While many cooks use cumin to flavor Tex-Mex style dishes and other ethnic cuisine, others use cumin to treat a broad range of medical conditions including gas, bloating, and diarrhea.

The spice is sometimes taken orally and used as a stimulant or an aphrodisiac. Others use cumin to stimulate menstrual flow or to treat colic in babies. However, there is no clinical evidence to support the use of cumin for any of these uses.

There is some limited information suggesting that cumin may provide weight loss benefits. In one study of overweight and obese women, researchers found that cumin powder supplementation (3 grams per day) was able to enhance the effects of a reduced calorie diet for weight loss.

Another analysis of studies suggested that various levels of cumin supplementation may be able to improve body weight, body mass index (BMI) and fasting blood glucose in overweight and type 2 diabetics.

Lastly, in a published analysis of studies, researchers found evidence supporting the use of cumin to lower both total cholesterol and LDL cholesterol. Subjects in different studies consumed either cumin powder (3 grams), cumin extract capsules (225 to 300 mg/day), or cumin essential oil capsules (25 to 100 mg/day) to gain a positive effect on blood cholesterol levels. Study authors concluded, "This systematic review with meta‐analysis indicated that cumin supplementation can be considered as a safe therapeutic option besides statins and other routinely administered lipid‐lowering agents."

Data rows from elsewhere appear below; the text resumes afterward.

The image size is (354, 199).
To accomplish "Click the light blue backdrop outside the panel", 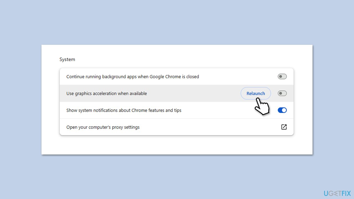I will 177,22.
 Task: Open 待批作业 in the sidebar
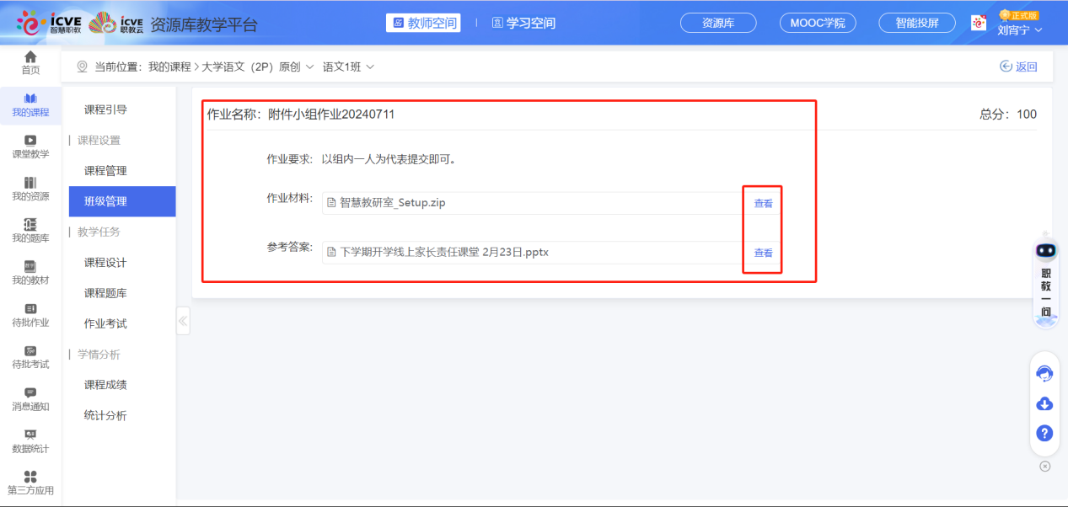[30, 315]
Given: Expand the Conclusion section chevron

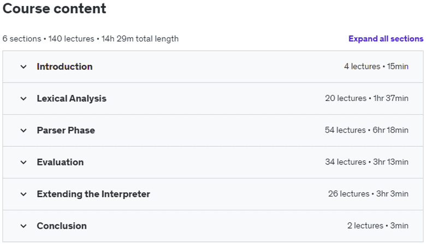Looking at the screenshot, I should click(x=23, y=226).
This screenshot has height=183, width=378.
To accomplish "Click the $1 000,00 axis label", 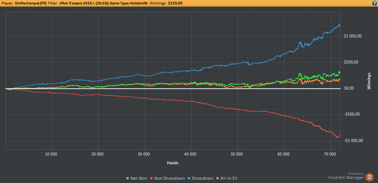I will 353,36.
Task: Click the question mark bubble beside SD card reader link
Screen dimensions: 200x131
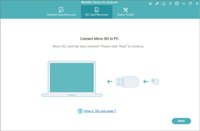Action: [x=80, y=111]
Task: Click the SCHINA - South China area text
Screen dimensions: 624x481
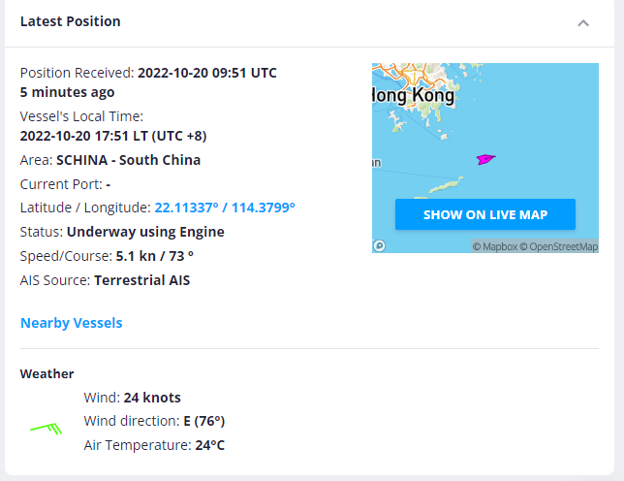Action: click(129, 160)
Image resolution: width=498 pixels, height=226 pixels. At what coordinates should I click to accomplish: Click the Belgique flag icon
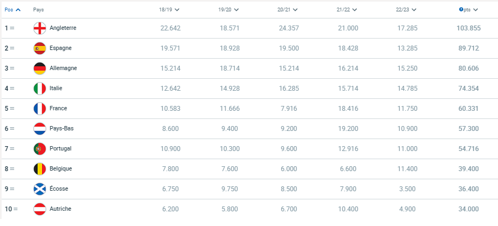coord(40,169)
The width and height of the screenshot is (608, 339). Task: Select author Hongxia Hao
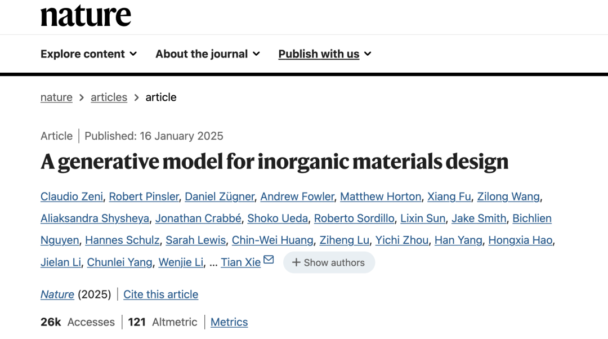pos(520,240)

It is important to note that black cumin (Nigella sativa) and black seed oil (that is extracted from black cumin seed) is also used for medicinal purposes, some of which have been supported by clinical studies. However, even though black cumin shares a similar name with cumin, it comes from a different plant and is a different substance.

Nutrition

There are almost no calories in ground cumin. If you add the spice to recipes in typical amounts, the spice will not add calories, carbohydrates, protein, or fat to your diet.

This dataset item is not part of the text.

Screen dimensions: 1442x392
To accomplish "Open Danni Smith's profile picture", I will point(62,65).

If you use cumin seed, a single serving will add a few calories to your daily total. One tablespoon (about 6 grams) of cumin seed provides about 22 calories. According to USDA data, most of the calories come from carbohydrate (3 grams), primarily in the form of fiber. There is also a small amount of protein (1 gram) and fat (1.3 grams) in cumin seed.

A tablespoon of cumin seeds will also provide some vitamins. You'll benefit from a boost in vitamin A (2 percent of your recommended daily intake), vitamin C (1 percent), riboflavin, niacin, and vitamin B6 (1 percent each). You'll also get 1.5 grams of choline.

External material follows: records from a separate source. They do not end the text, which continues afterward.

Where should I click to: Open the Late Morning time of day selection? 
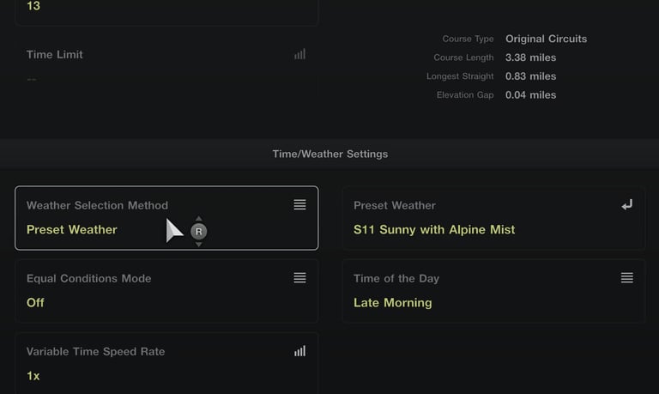393,302
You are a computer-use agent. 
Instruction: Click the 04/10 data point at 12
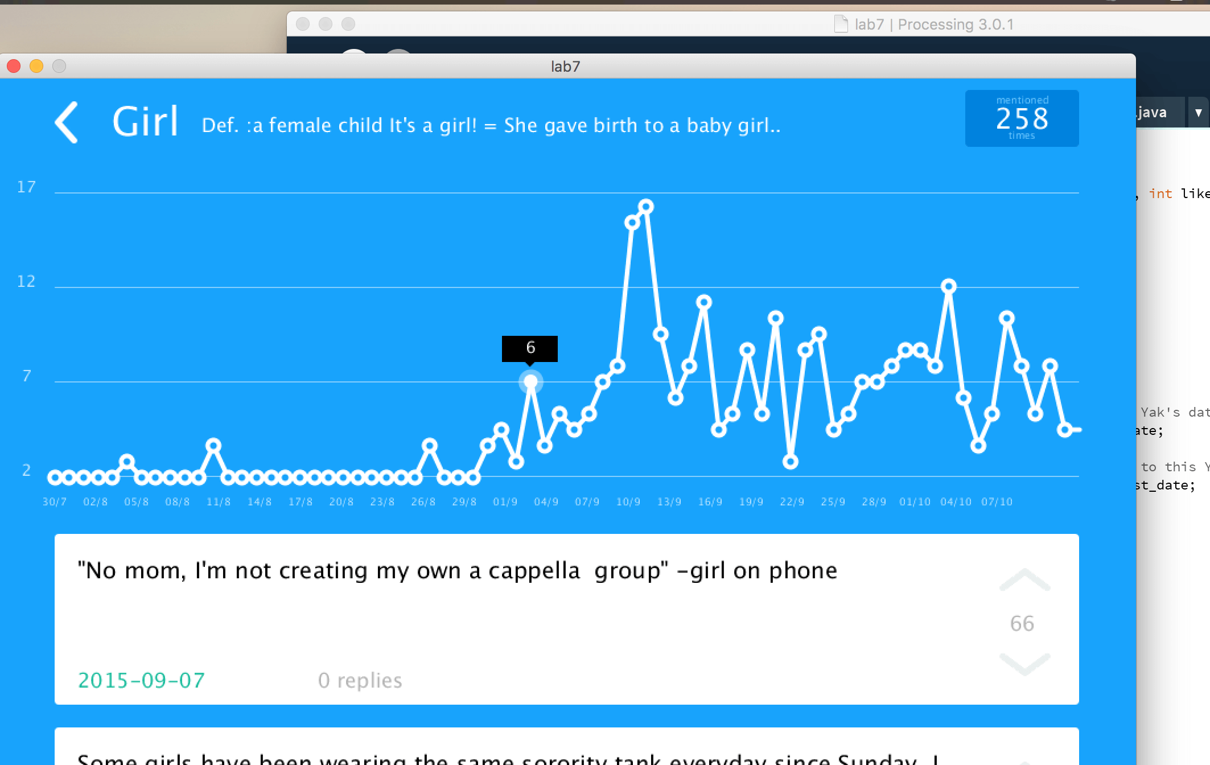pos(948,286)
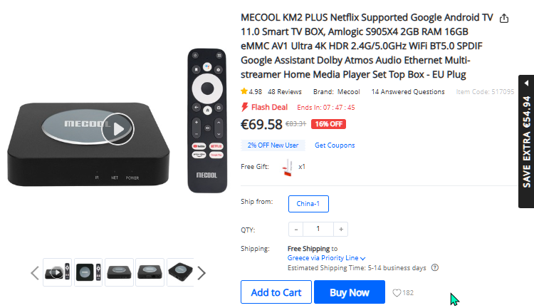Open the 48 Reviews link
Screen dimensions: 534x308
pos(284,92)
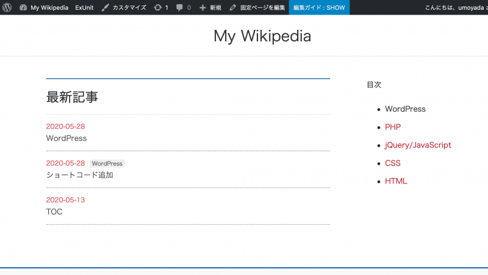Open the PHP link in 目次

coord(393,127)
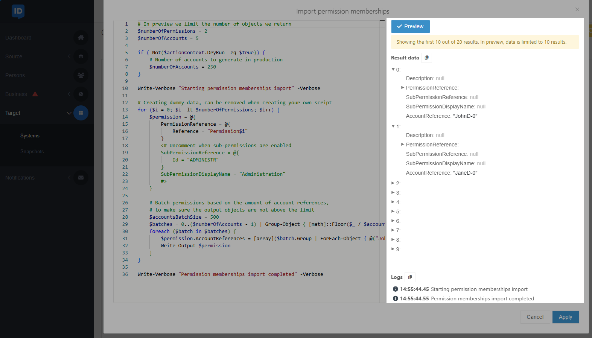Click the copy icon beside Logs
Screen dimensions: 592x338
(410, 277)
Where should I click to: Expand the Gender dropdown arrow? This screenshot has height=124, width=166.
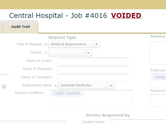click(x=88, y=53)
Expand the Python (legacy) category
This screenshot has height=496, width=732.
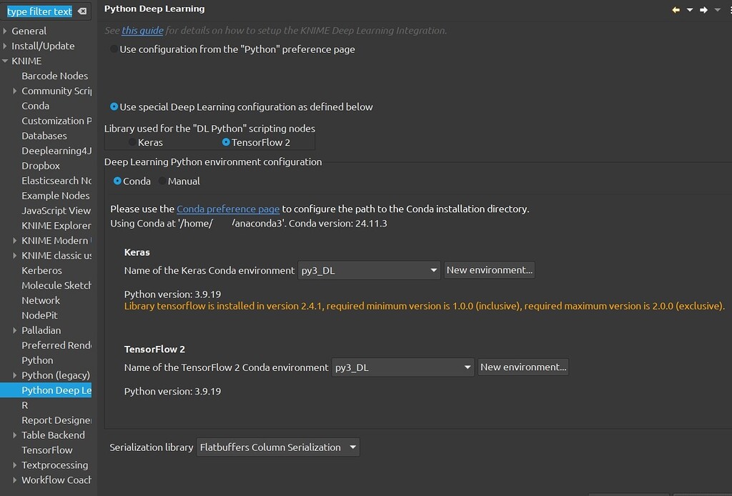pyautogui.click(x=14, y=375)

Minerals in cumin include calcium (56 mg), iron (4 mg), magnesium (22 mg), phosphorus (30 mg), potassium (107 mg), sodium (10 mg), and small amounts of zinc, copper, and manganese.

Selection, Preparation, and Storage

Ground cumin is easily found in most grocery stores. Cumin seeds, however, may be more difficult to find. The seeds (which closely resemble caraway seeds) may be found in specialty markets and gourmet shops.

Store ground cumin or cumin seeds in a cool, dark, dry space such as a cupboard or cabinet that is away from the stove. Ground cumin should stay fresh for about six months. Cumin seeds stay fresh for about one year.

Cumin is a common ingredient in many Mexican-style, Indian, and Middle Eastern dishes. Try any of the following recipes to enjoy the flavor of cumin.

Possible Side Effects

Researchers who study cumin supplementation note that the spice is generally well tolerated and test subjects who consume the spice generally do not report adverse effects even when used long term.

However, scientists in one published report caution that chronic consumption of cumin can have some side effects including the increased risk of bleeding, respiratory complications, and dermatitis. They write, "pregnant and breastfeeding women, as well as patients with respiratory diseases or ulcer, must take caution when using it. Also, it interferes with some medications such as antibiotics, antiseizure, antidiabetic, and anti‐inflammatory agents, so it must be prescribed by a physician."

Common Questions

What does cumin taste like?

Cumin has a warm, nutty flavor. The reddish-brown ground spice is also described as earthy and spicy.

What is a suitable cumin substitute in recipes?

Cumin is found in curry, so curry may be a good cumin substitute if you don't have any on hand. Also, some cooks use ground caraway seeds, ground up coriander, or even chili powder in recipes instead of cumin.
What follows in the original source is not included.